▶ [Your assignment] Transcribe exactly, and only, the lines running from the one that contains "Given: Click the add row plus icon" through the last line of the material. No pictures.

*** Data records ***

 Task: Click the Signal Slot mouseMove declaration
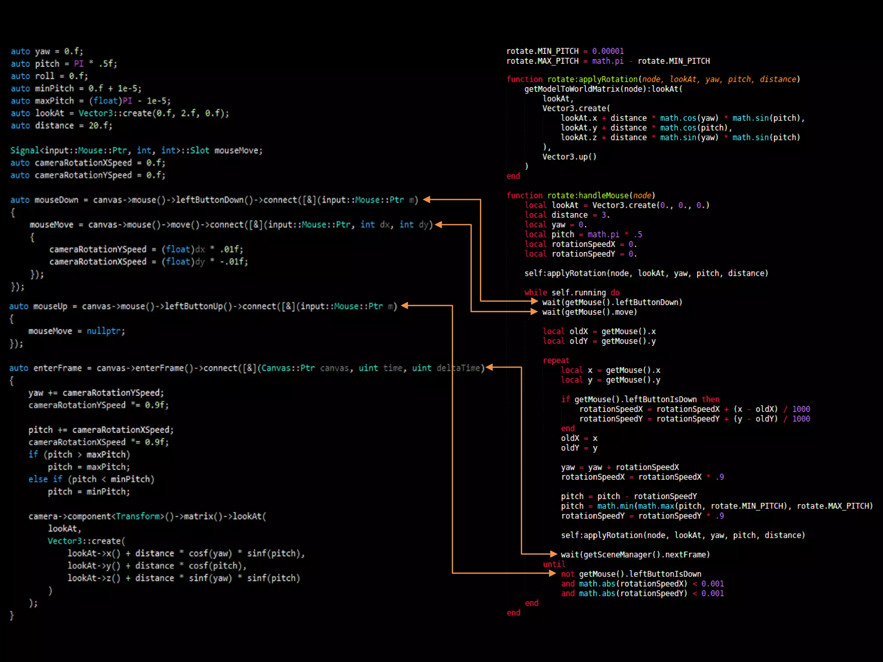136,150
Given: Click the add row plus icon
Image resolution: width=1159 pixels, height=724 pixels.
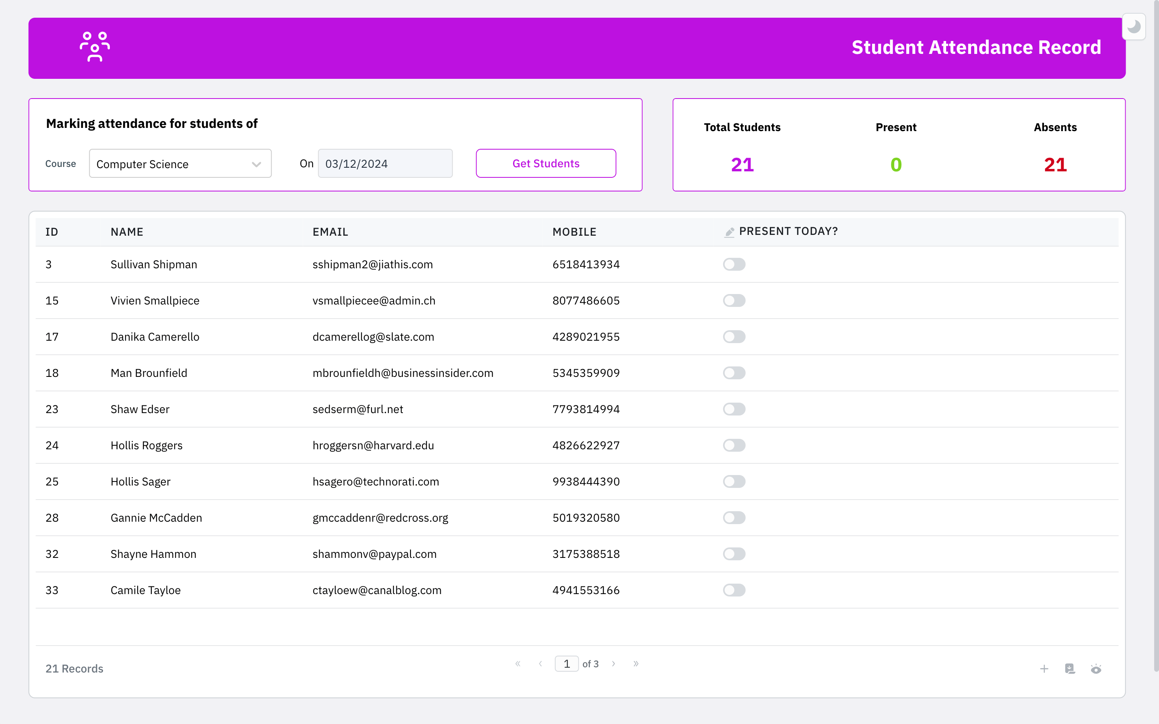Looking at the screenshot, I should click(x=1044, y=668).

***

▶ [Solution to the exercise]
Given: Click the add row plus icon
Image resolution: width=1159 pixels, height=724 pixels.
Looking at the screenshot, I should click(x=1044, y=668).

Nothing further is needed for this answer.